#### Work instructions
With the pictures omitted, output word for word the lines from the one containing "You are a GUI" through the end of the records.

#### The data
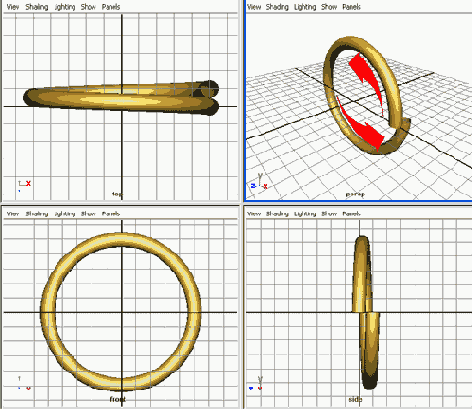The height and width of the screenshot is (409, 472).
Task: Open View menu in front view panel
Action: click(13, 214)
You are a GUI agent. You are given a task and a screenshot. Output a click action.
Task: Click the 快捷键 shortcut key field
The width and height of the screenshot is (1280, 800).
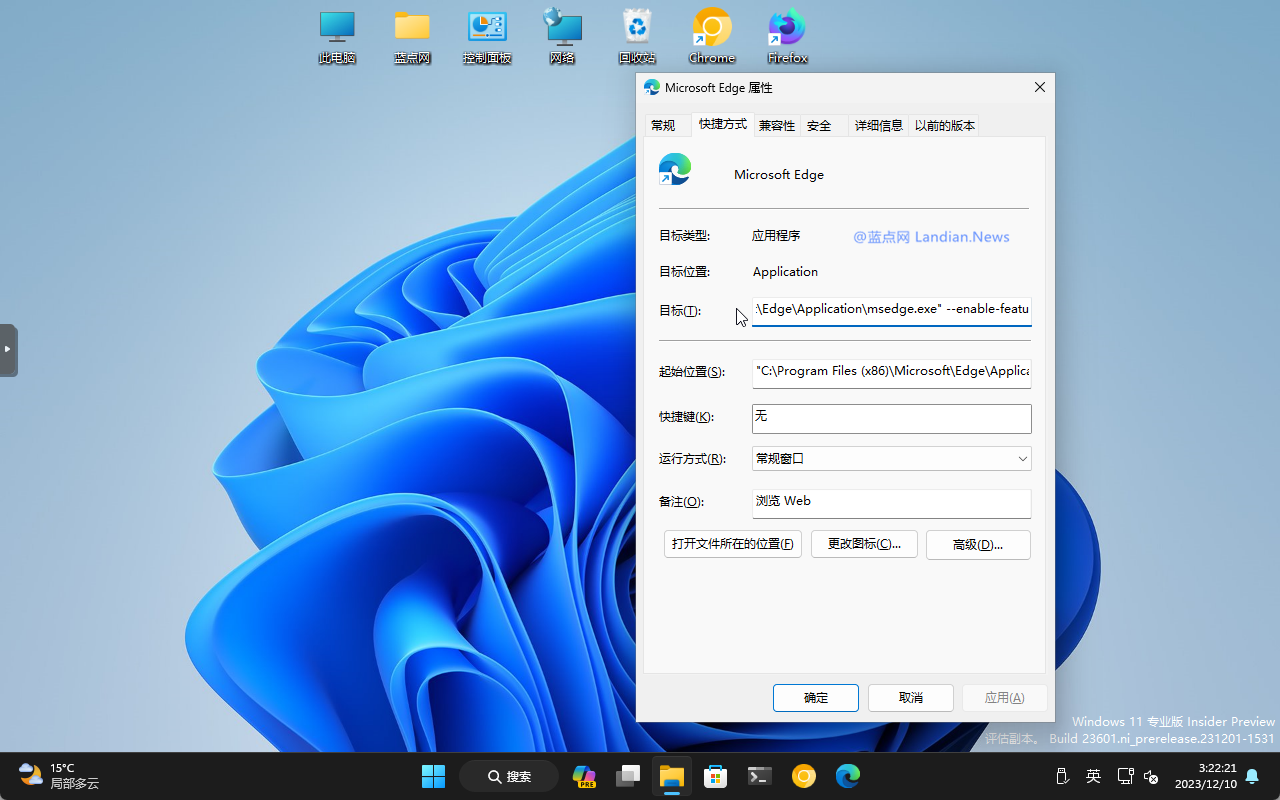(891, 418)
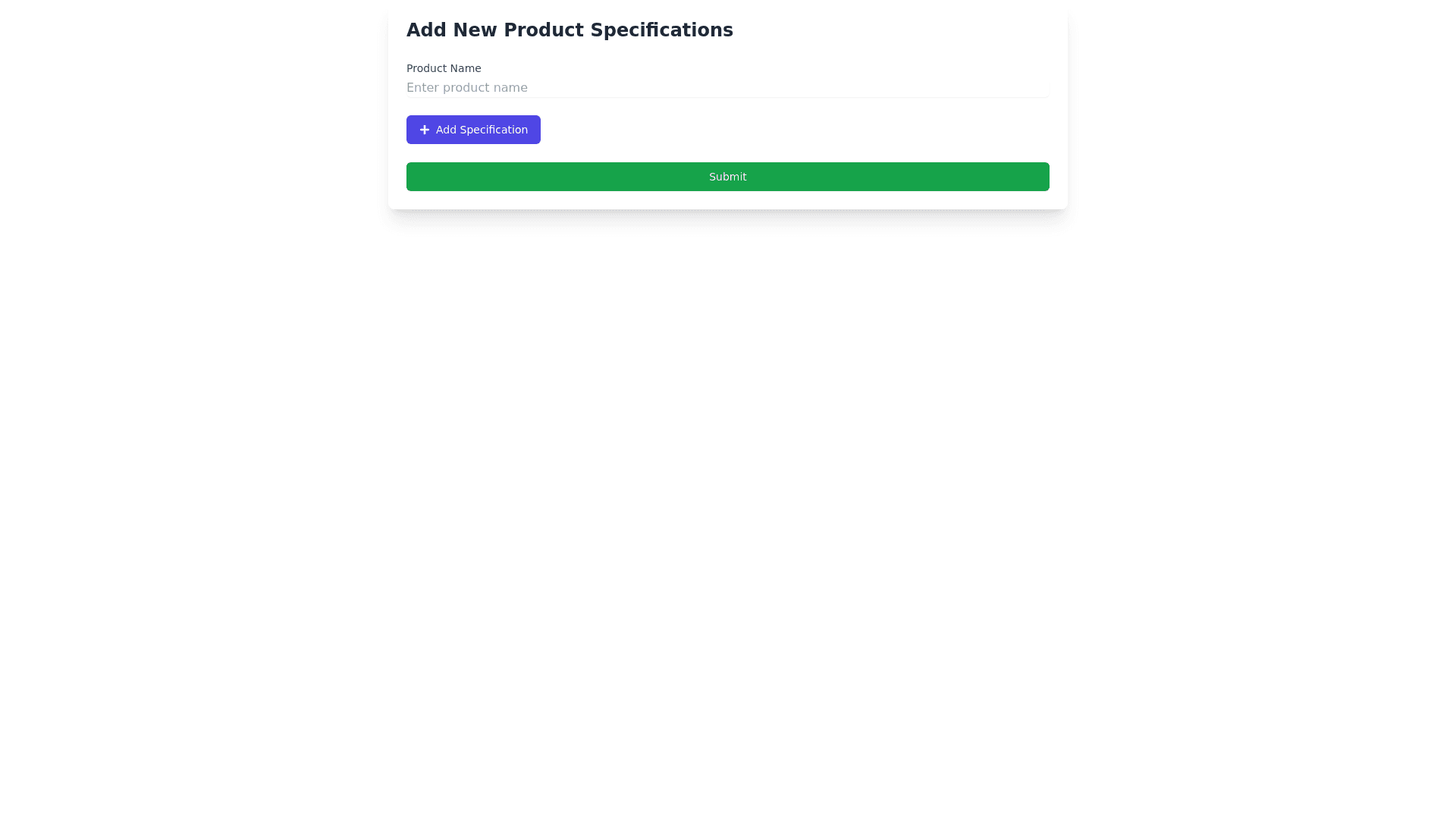Select the white plus symbol in purple button
The height and width of the screenshot is (819, 1456).
425,130
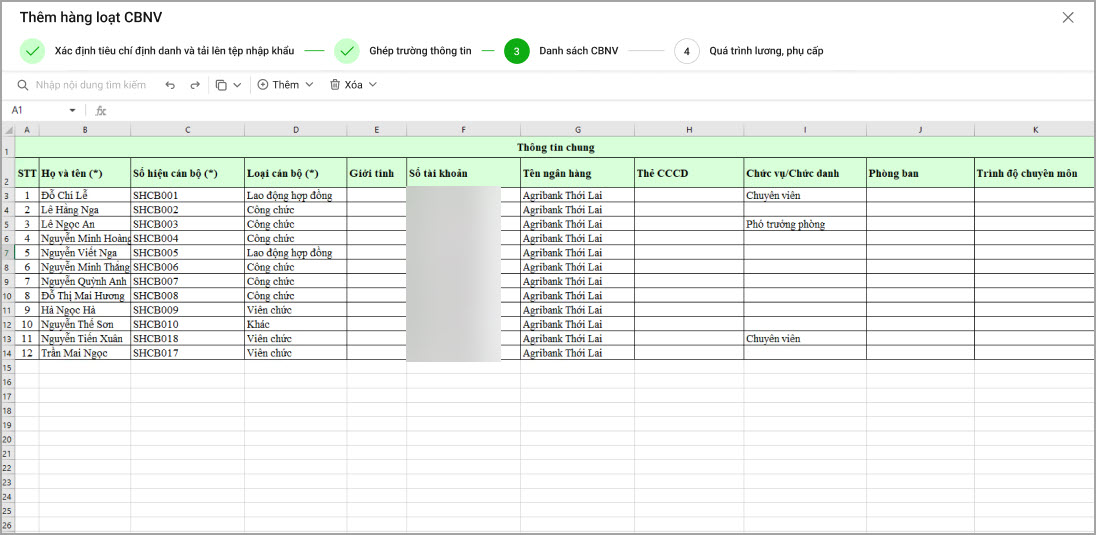Click the trash icon beside Xóa
The height and width of the screenshot is (535, 1096).
335,85
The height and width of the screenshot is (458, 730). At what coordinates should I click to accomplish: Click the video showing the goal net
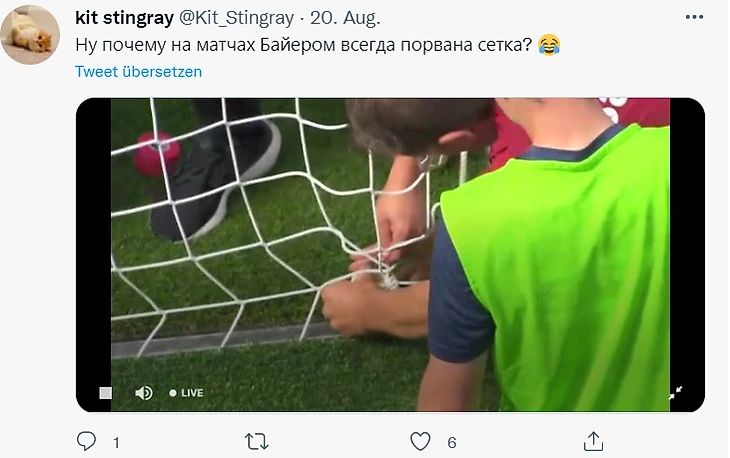[x=390, y=255]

#### Reply to the exercise
You are a GUI agent. You are given a task and a screenshot. Output a click action.
Task: Click the 快捷键 shortcut key field
The width and height of the screenshot is (1280, 800).
(891, 418)
Select the white plus symbol in purple button
The height and width of the screenshot is (819, 1456).
425,130
Click the trash icon beside Xóa
The height and width of the screenshot is (535, 1096).
335,85
The height and width of the screenshot is (458, 730). At what coordinates should I click to accomplish: Click the video showing the goal net
[x=390, y=255]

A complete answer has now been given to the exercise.